Et de poursuivre : « Il en découle qu’à l’origine des projets de concentration, prévalent davantage des objectifs visant à exercer une influence déterminante sur l’activité économique des entreprises cibles, notamment en matière de décisions stratégiques ».
A cet effet, le Conseil de la concurrence souligne que les concentrations économiques issues du secteur des autres activités de services, comme les services d’intermédiation publicitaire en ligne et les services aux voyageurs, ont notablement progressé de 2 opérations en 2019 à 35 en 2022, ce qui leur a permis d’accaparer plus 23% des opérations autorisées en 2022 et de se positionner en tête des secteurs où s’opèrent ces concentrations.

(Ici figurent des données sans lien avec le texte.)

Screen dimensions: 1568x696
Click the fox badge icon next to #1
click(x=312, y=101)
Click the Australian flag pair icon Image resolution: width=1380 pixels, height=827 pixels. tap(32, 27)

S’agissant de la part des concentrations économiques émanant des industries manufacturières, elle a tendance à régresser de 39% en 2020 à seulement 20% en 2022, fait savoir le rapport, ajoutant qu’il en est de même pour le secteur de la santé humaine et action sociale dont la part des concentrations économiques a chuté à 4% en 2022 après avoir atteint 12% en 2020.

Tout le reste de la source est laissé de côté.